Proposition de loi Protection des savoir-faire et des informations commerciales

Séance publique du 18 avril 2018 (après-midi)

Proposition de loi Protection des savoir-faire et des informations commerciales

La parole est à Mme Sylvie Robert.

Mme Sylvie Robert. Cet amendement tend à mentionner explicitement que le secret des affaires ne peut concerner les données personnelles utilisées par les entreprises pour effectuer un « profilage privé à des fins lucratives ».

Si les entreprises ont droit au « secret des affaires », les citoyennes et citoyens ont droit au « secret de leur vie privée et familiale », en vertu de l’article 8 de la convention européenne de sauvegarde des droits de l’homme et des libertés fondamentales.

Chacun a en tête – nous en avons parlé à propos du RGPD, le règlement général sur la protection des données, de l’Union européenne – le dernier scandale en date impliquant Facebook et Cambridge Analytica, qui ont récupéré sans leur consentement les données de 50 millions d’utilisateurs. Nous serons tous d’accord pour indiquer que ni cette pratique ni les données recueillies ne constituent des savoir-faire qui légitiment une protection au titre du secret des affaires.

En conséquence, et cela va de soi, nous proposons de l’inscrire dans notre droit par la mention selon laquelle ne sont pas protégées au titre du secret des affaires les informations relatives à des données personnelles utilisées pour effectuer un profilage privé à des fins lucratives.

M le président. Quel est l’avis de la commission ?

Christophe-André Frassa,rapporteur.Cet amendement traite de deux questions : les données personnelles dans le cadre du secret des affaires et l’exploitation de ces données à des fins de profilage commercial.

D’une part, compte tenu de la définition du secret des affaires, il est évident que des données personnelles en tant que telles ne peuvent pas être considérées comme des informations susceptibles d’être protégées par le secret des affaires au bénéfice de l’entreprise. Le considérant 35 de la directive précise bien que le secret des affaires ne peut pas conduire à porter atteinte à la protection des données personnelles.

D’autre part, le RGPD définit le profilage à partir des données personnelles et interdit de fonder des décisions sur la base exclusive d’un traitement de données de ce type, sauf lorsque ces traitements sont nécessaires à la conclusion ou à l’exécution d’un contrat – cela vise en particulier le crédit et l’assurance –, sous le contrôle des autorités compétentes.

Dans ces conditions, je ne saisis pas très bien l’objectif recherché au travers de l’amendement : soit le traitement de données est conforme au RGPD, soit il ne l’est pas, mais dans tous les cas cela n’a pas grand-chose à voir avec la question du secret des affaires.

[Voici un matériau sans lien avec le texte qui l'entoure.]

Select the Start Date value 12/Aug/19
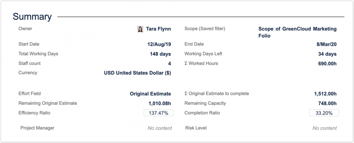 (x=159, y=44)
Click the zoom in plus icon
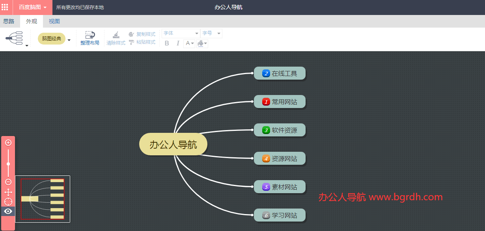The image size is (485, 231). tap(8, 143)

En tout état de cause, le texte prévoit que le secret n’est pas opposable aux autorités administratives dans leurs missions de contrôle, ce qui s’appliquera notamment à la CNIL.

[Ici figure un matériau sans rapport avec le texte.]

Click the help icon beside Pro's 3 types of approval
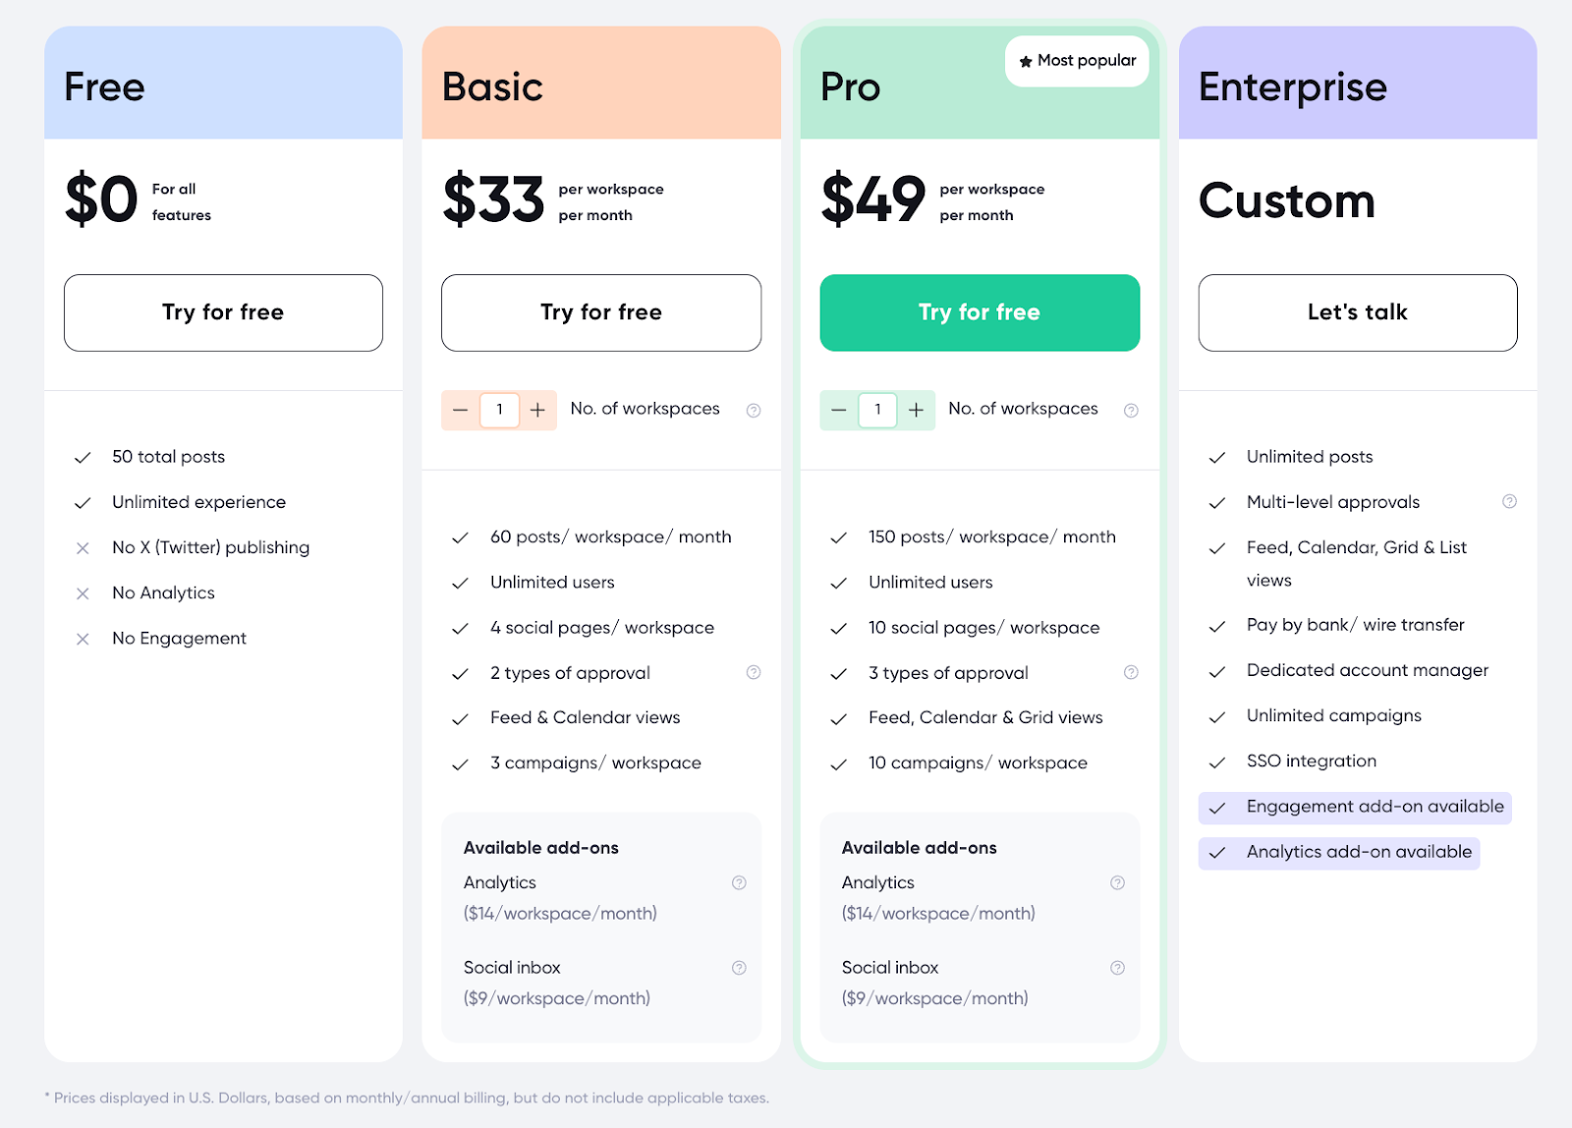This screenshot has width=1572, height=1128. [1132, 673]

L’avis est par conséquent défavorable.
M le président.Quel est l’avis du Gouvernement ?

Mme Nicole Belloubet,garde des sceaux. Le profilage est défini dans le RGPD comme une forme de traitement automatisé de données à caractère personnel qui consiste à utiliser ces données pour évaluer le profil de personnes physiques en matière de goûts, d’intérêts personnels, de santé, etc. Ces profilages peuvent être utilisés dans différents domaines, par exemple en matière de crédits, de mutuelles, de location de véhicules. Mais de telles pratiques sont rigoureusement encadrées, comme l’a dit M. le rapporteur, par l’article 22 du RGPD, qui interdit toute décision fondée exclusivement sur un traitement automatisé ou sur des données sensibles. Ces garanties sont d’ailleurs retranscrites dans le projet de loi que je vous présenterai demain.

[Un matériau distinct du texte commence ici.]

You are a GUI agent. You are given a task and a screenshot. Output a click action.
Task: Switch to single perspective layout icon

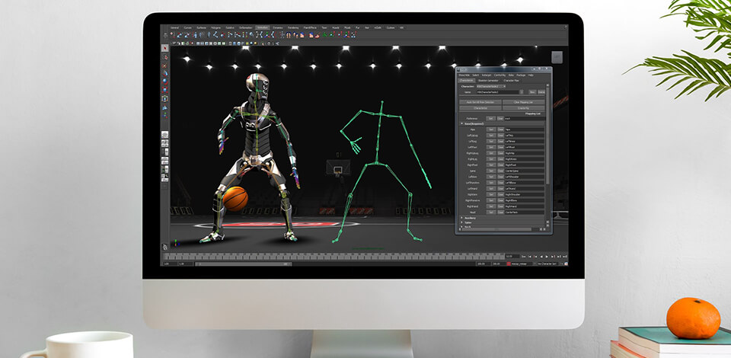(x=165, y=135)
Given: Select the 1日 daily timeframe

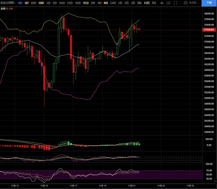Looking at the screenshot, I should (x=120, y=3).
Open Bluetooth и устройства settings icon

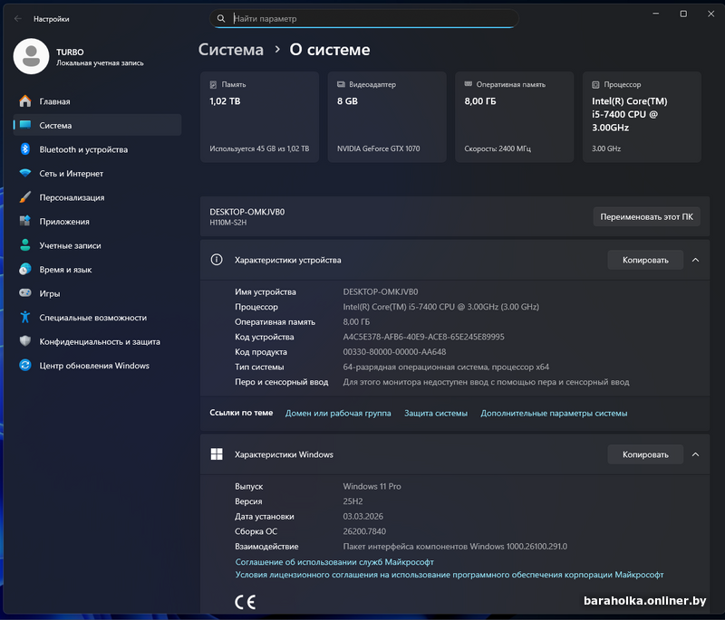24,149
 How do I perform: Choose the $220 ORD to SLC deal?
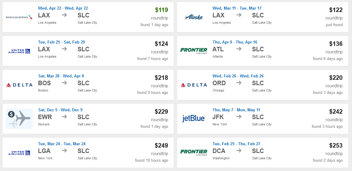(x=262, y=85)
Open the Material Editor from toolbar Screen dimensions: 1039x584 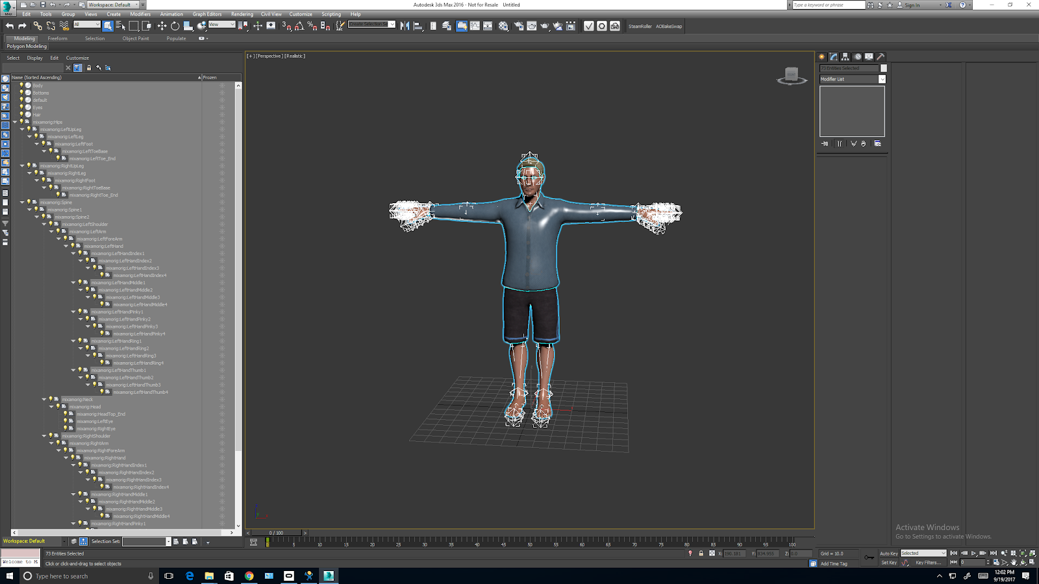click(x=503, y=26)
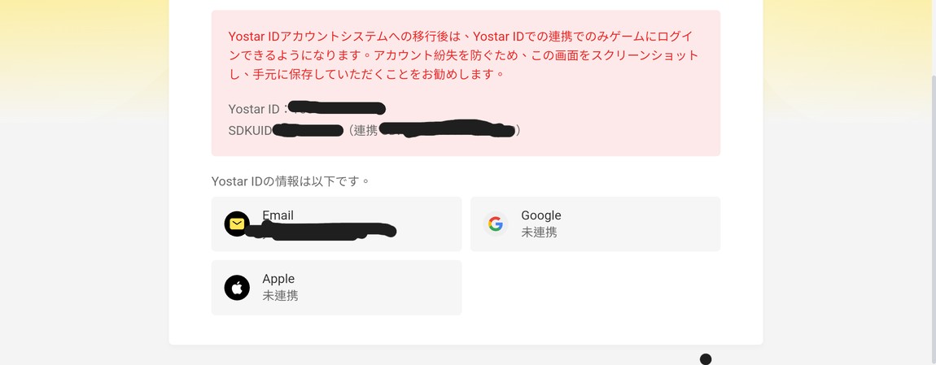Image resolution: width=936 pixels, height=365 pixels.
Task: Click the Email label text
Action: 278,215
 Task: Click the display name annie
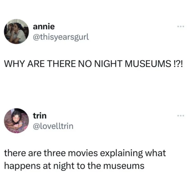coord(44,27)
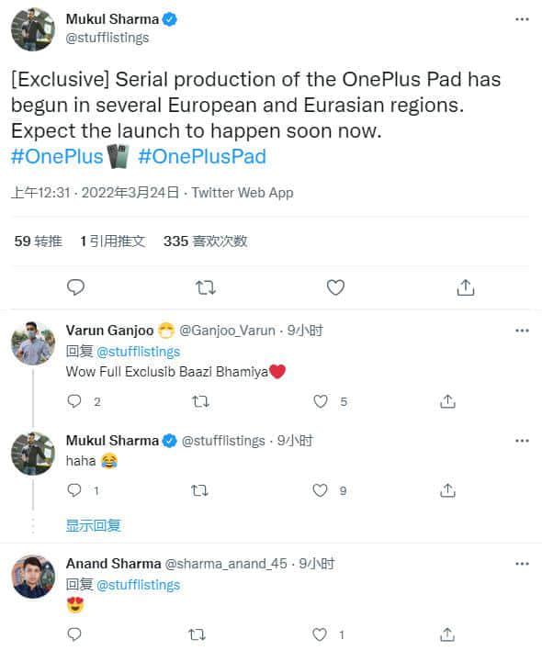View the 335 喜欢次数 likes list
Screen dimensions: 542x651
pyautogui.click(x=206, y=241)
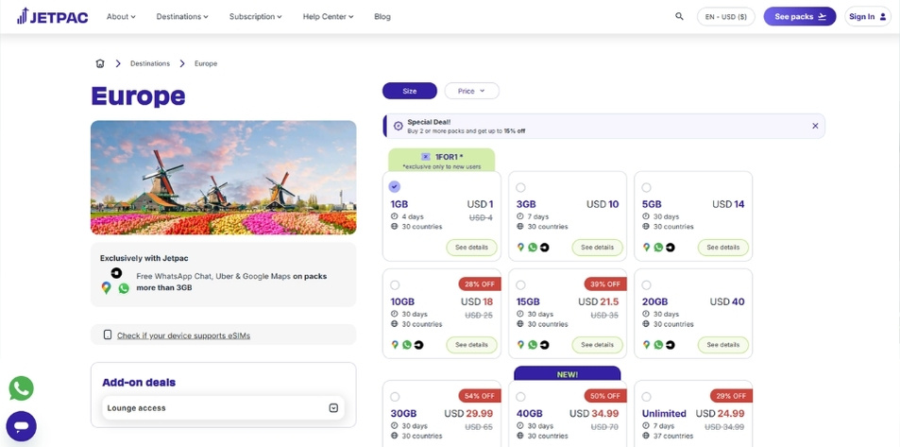Select the 3GB pack radio button
The image size is (900, 447).
(520, 187)
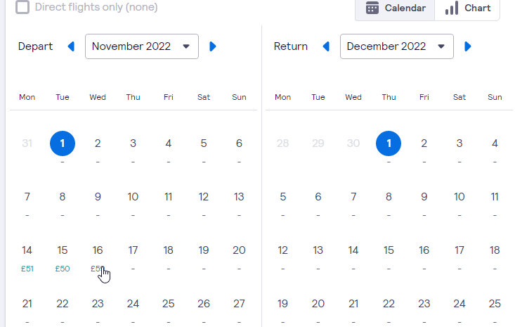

En outre, la directive du 8 juin 2016 relative au secret des affaires prévoit elle-même l’articulation entre droit au respect de la vie privée et familiale, droit à la protection des données à caractère personnel et secret des affaires. Il en résulte que le secret des affaires peut couvrir les données à caractère personnel, mais uniquement si les droits de la personne concernée relatifs à ces données ne sont pas affectés. Autrement dit, le secret des affaires n’est pas opposable si les exigences du RGPD, telles que le droit à l’information, le droit d’accès, le droit de rectification, d’effacement, de limitation, etc., ne sont pas respectées pas l’entité utilisant une technique de profilage.

L’interdiction prévue dans l’amendement apparaît donc contraire à la directive et disproportionnée. L’avis est par conséquent défavorable.